Recevoir des lettres d’amour d’un inconnu : expérience excitante ? Source d’angoisse ? Pour Sherry Seymour, quarante ans, professeur de littérature anglaise à l’université du Michigan, c’est plus un jeu dont elle parle aussitôt à son mari. Mais les lettres s’accumulent sans qu’elle n’ait la moindre idée de l’identité de celui qui ne cesse de lui écrire : « Sois à moi pour toujours ». Puis un étudiant, ami d’enfance de son fils, lui dit que son admirateur n’est autre que son prof de mécanique qui parle souvent d’elle en des termes très flatteurs. Suite à un accident de la route, Sherry lui porte sa voiture à réparer et commence alors une liaison intense dont elle informe son mari. Celui-ci l’encourage à lui raconter ses ébats et même, à amener en son absence son amant dans le lit conjugal…
Après ma lecture de A Suspicious River, je savais que je ne mettrais pas longtemps à retrouver cette auteur américaine qui a le don de toucher là où ça fait mal.
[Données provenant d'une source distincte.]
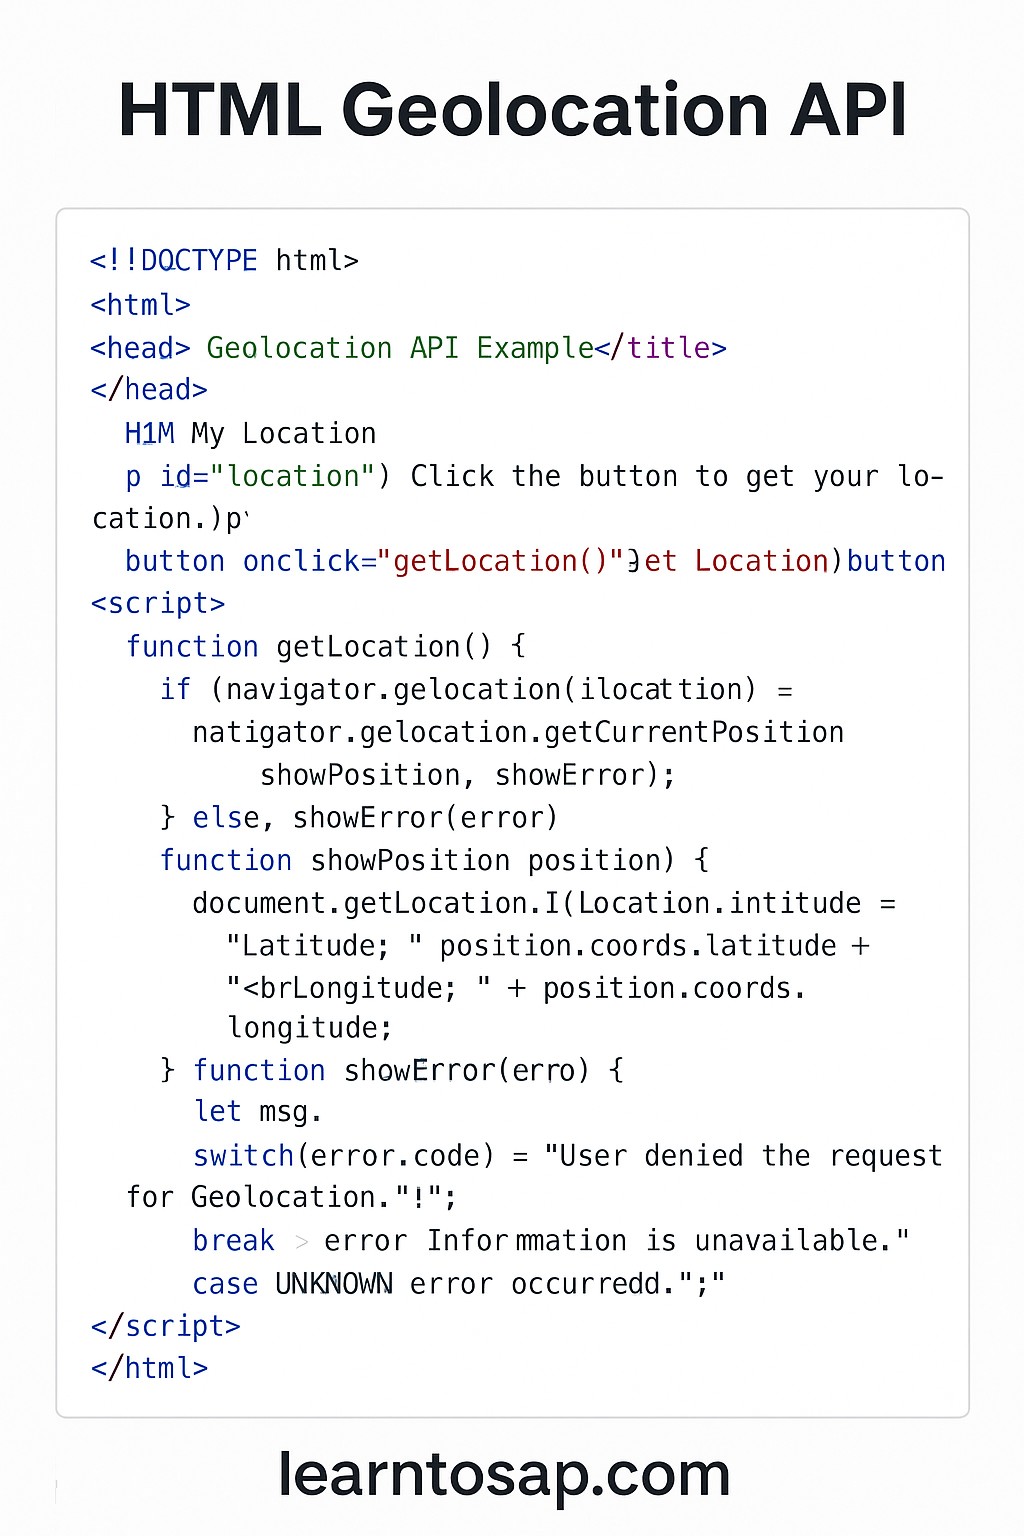Select the opening <html> tag line

point(140,304)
Elle brosse ici le portrait d’une femme, dans ses multiples facettes et contradictions, une femme qui croyait se connaître et dont toute la vie bascule à cause de ces billets anonymes. Elle se regarde, s’interroge : à quarante ans, est-elle encore désirable ? Elle analyse sa relation avec son mari qui en vingt ans n’a jamais connu le moindre nuage, un couple idéal. Pourtant si elle doute d’elle-même, elle peut aussi douter de son mari :
La loyauté de Jon semblait si forte qu’il était impossible de se le représenter, comme tous les autres hommes de la planète, en train de suivre des yeux, caché dans l’anonymat d’une voiture qui passe, la ligne d’un dos, d’une hanche et de jambes exposées par un short et un débardeur, traversant une rue lors d’une journée d’été.
Quand une femme ne sait pas qui elle est elle-même, comment peut-elle se montrer aussi affirmative sur autrui ? Car Sherry s’interroge, de plus en plus sincèrement au fur et à mesure que Bram Smith se fait entreprenant : « Est-ce que j’avais vraiment désiré avoir un amant ? » La réponse dans l’absolu peut être non, mais ce n’est pas de rhétorique dont Sherry Seymour a besoin :
Cet étourdissement, je m’en rendis alors compte, durant toutes ces années de vie de mère et d’épouse, cet étourdissement de jeune fille, c’était ce qui m’avait manqué. La sensation dangereuse de vouloir quelque chose qui se trouvait juste hors de ma portée. La terrible implosion de désir. Le flux brûlant de désir.
Pourtant, après quelques moments de passion, la vie se rappelle à Sherry qui découvre les nouveaux visages de ces gens qu’elle croyait connaître, son mari, son fils, sa meilleure amie.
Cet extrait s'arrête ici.